“Lockdown in Sector 4 (Failure)” – Why relying on Google’s IMAP API is scary

Alertlight
Photo by Illetires

I’ve been downloading email from my Google account onto a local machine to do data analysis, using their IMAP interface. About an hour ago, I suddenly started getting failed connections with the message ‘Lockdown in sector 4 (Failure)’. After a bit of googling, I discovered that’s their whimsical way to indicate that they’ve detected something in your access patterns they dislike, and IMAP access to that account is dead for up to a day.

I’m assuming the algorithm that triggers this is related to the amount of downloads you attempt in a given period of time, and they’re trying to prevent overloading of their servers or hacking attempts. It’s unfortunate that the criteria they use are unpublished, my usage today seemed reasonable, and no different from other times I’ve done something similar.
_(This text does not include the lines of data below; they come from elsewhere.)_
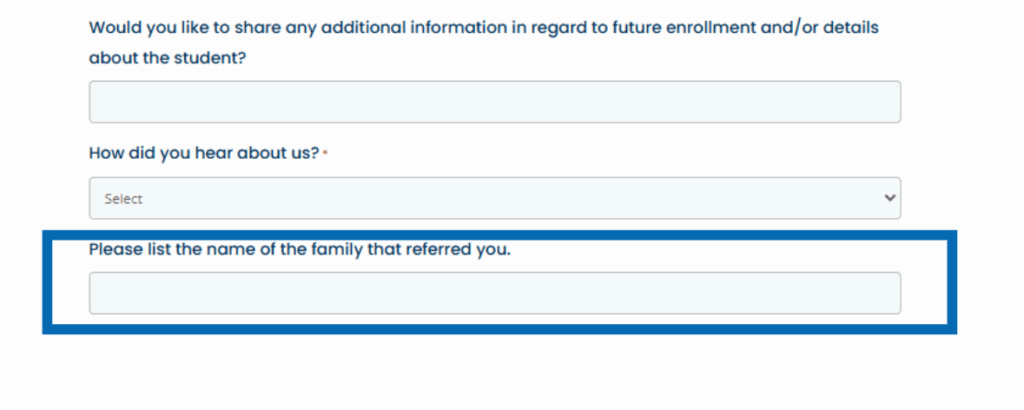Viewport: 1024px width, 410px height.
Task: Click the 'How did you hear about us?' label
Action: click(x=204, y=153)
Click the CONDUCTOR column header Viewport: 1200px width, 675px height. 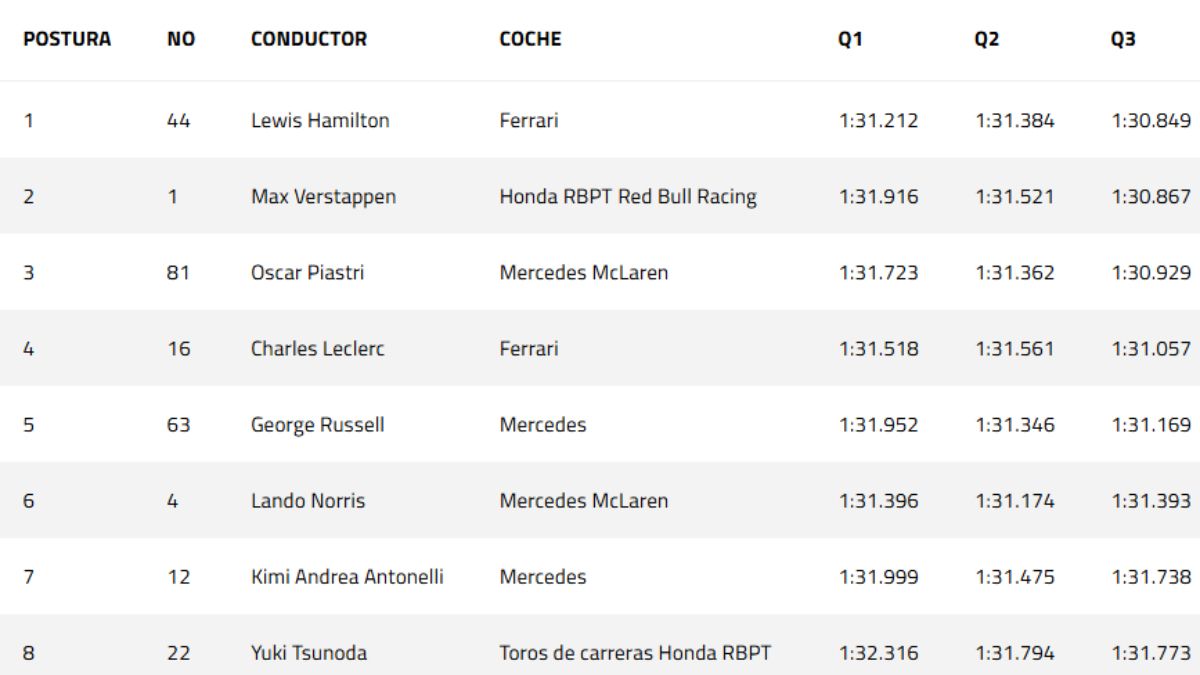pos(309,40)
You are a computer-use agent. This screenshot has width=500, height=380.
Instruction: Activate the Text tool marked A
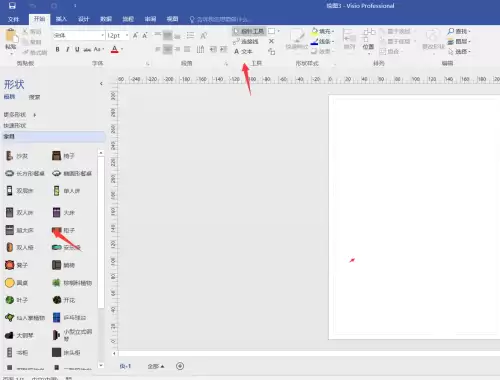(243, 51)
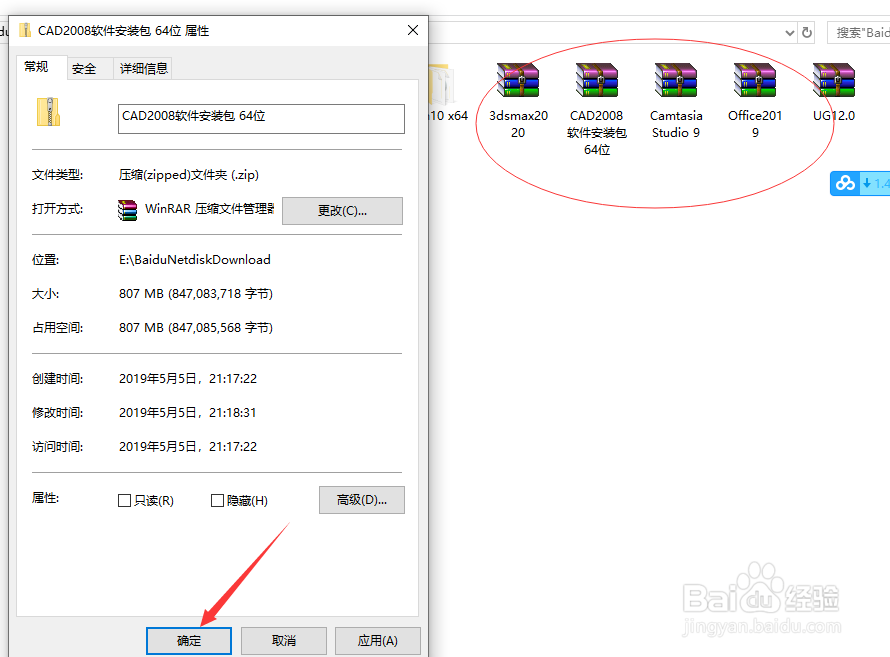Select the CAD2008软件安装包 64位 archive icon

(x=596, y=79)
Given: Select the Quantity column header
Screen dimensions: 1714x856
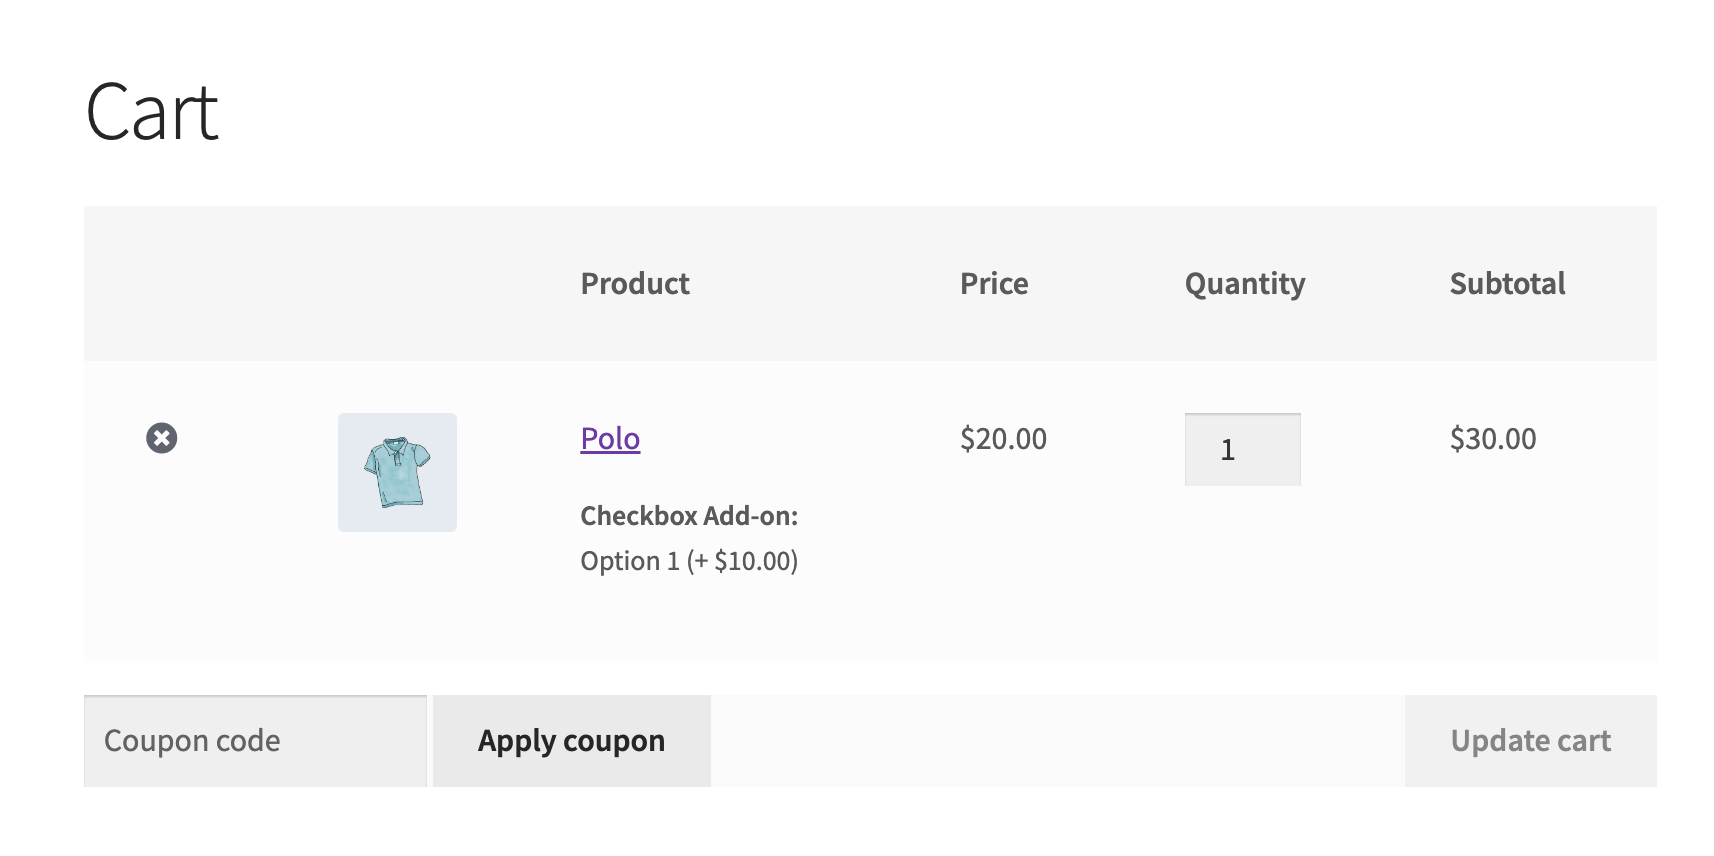Looking at the screenshot, I should point(1245,284).
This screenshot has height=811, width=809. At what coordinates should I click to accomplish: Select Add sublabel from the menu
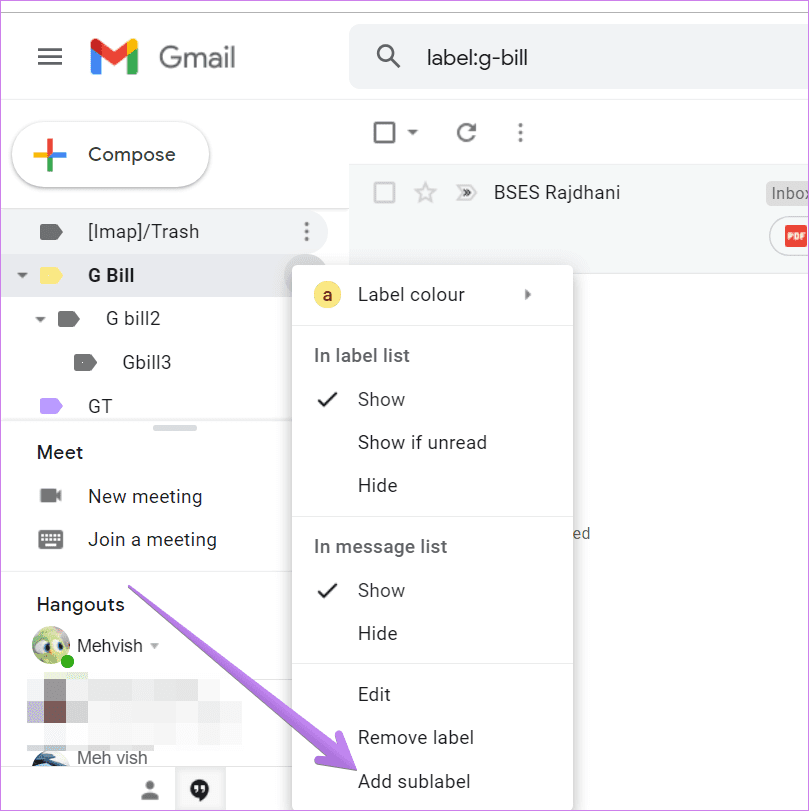[414, 781]
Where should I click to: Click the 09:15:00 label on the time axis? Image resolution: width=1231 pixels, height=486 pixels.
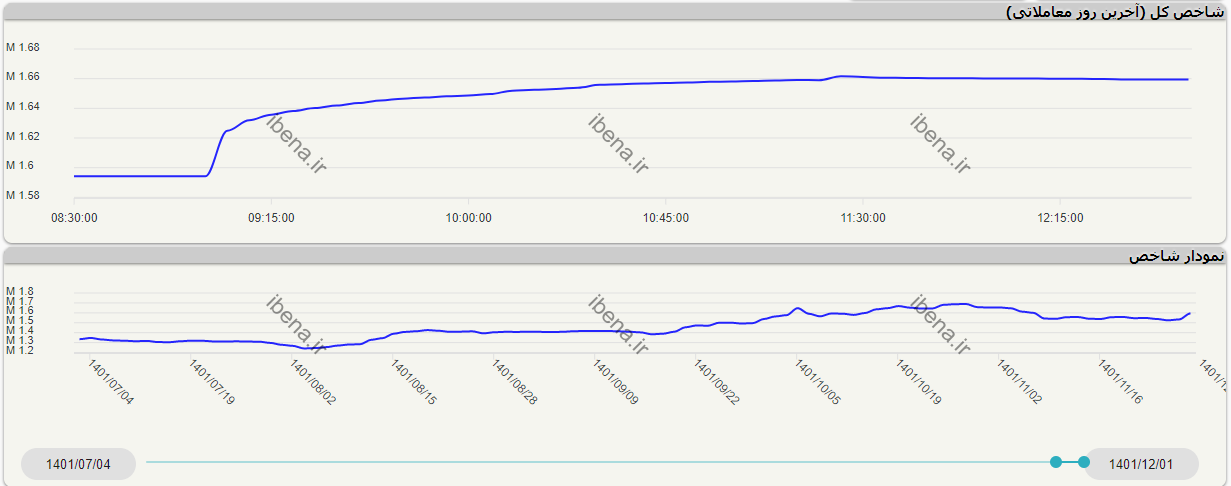[x=271, y=218]
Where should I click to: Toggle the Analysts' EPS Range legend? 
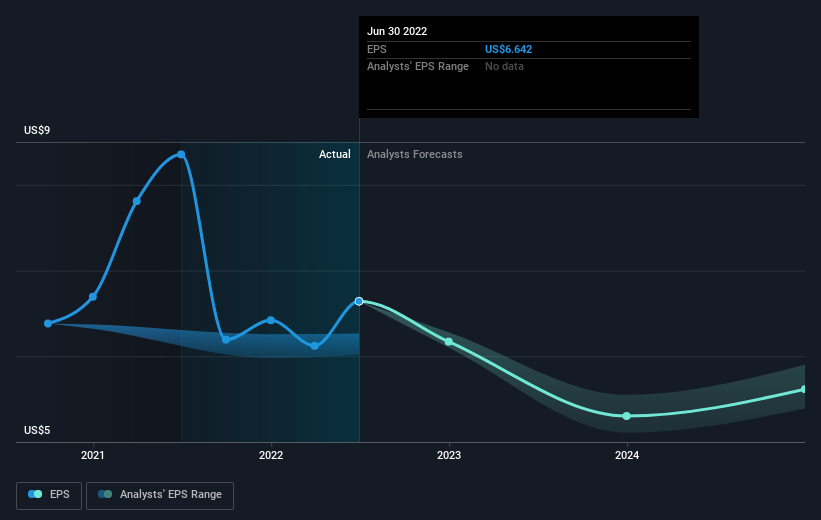(160, 495)
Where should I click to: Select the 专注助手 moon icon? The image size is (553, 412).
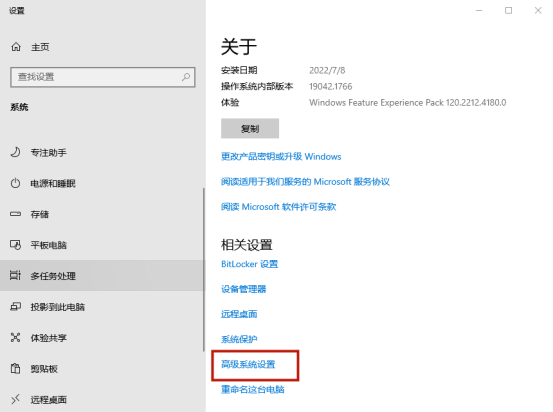coord(15,152)

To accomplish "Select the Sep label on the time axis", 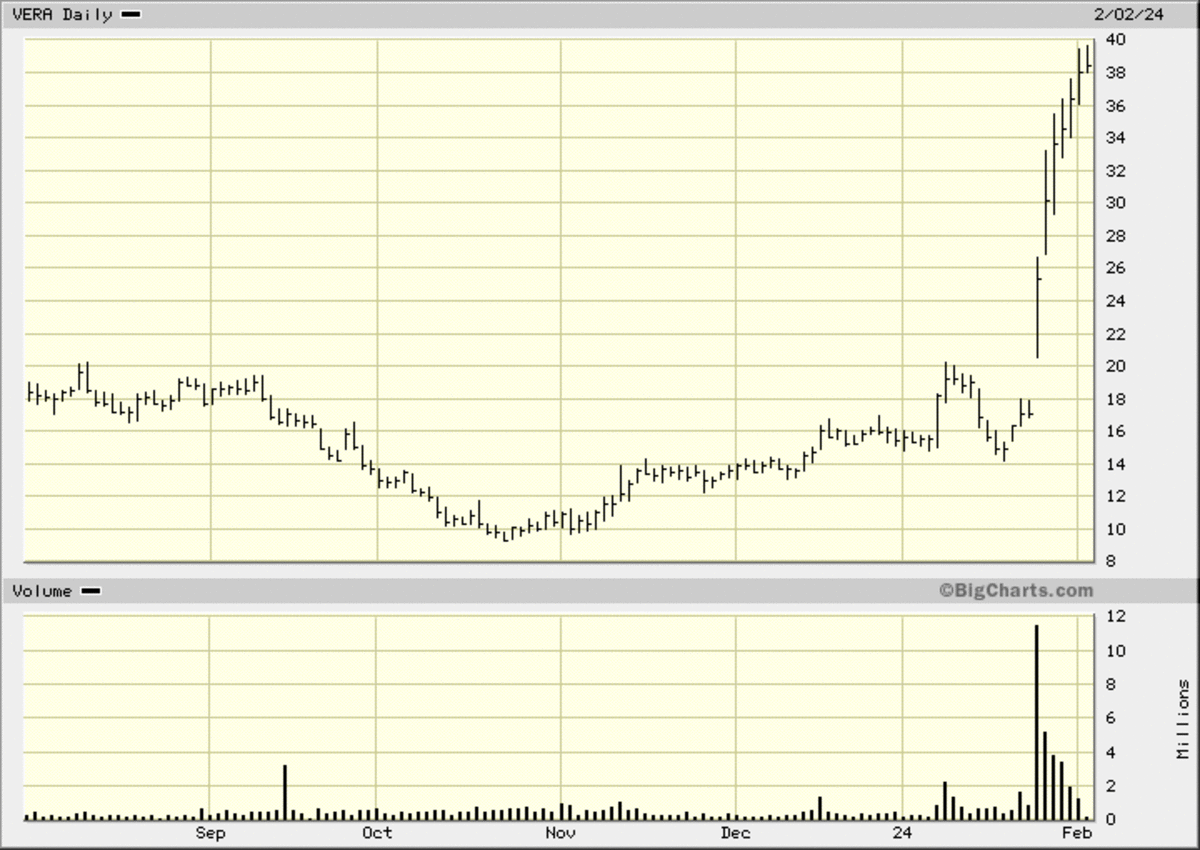I will (x=210, y=832).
I’d expect Google to have mechanisms like this in place to protect themselves but it highlights what a scary prospect basing a business on IMAP access is. Any service like Xoopit could trip over Google’s hidden rules, and even if they’ve reverse-engineered their current state, there’s no guarantee that the triggers won’t change. And that’s just assuming that Google don’t want to be evil, if they decide that they don’t like their users handing over their passwords to third-parties, it would be easy enough to block their services in just the same way.

The real answer would be a proper gmail interface for third-party applications, rather than reusing the IMAP transport protocol with its reliance on sharing passwords, but this doesn’t seem like a high priority for Google. Until then, I’m going to keep my main focus on the Exchange world. The APIs may be scary, but at least Microsoft offers unfettered access to the data once you’re installed as an add-on.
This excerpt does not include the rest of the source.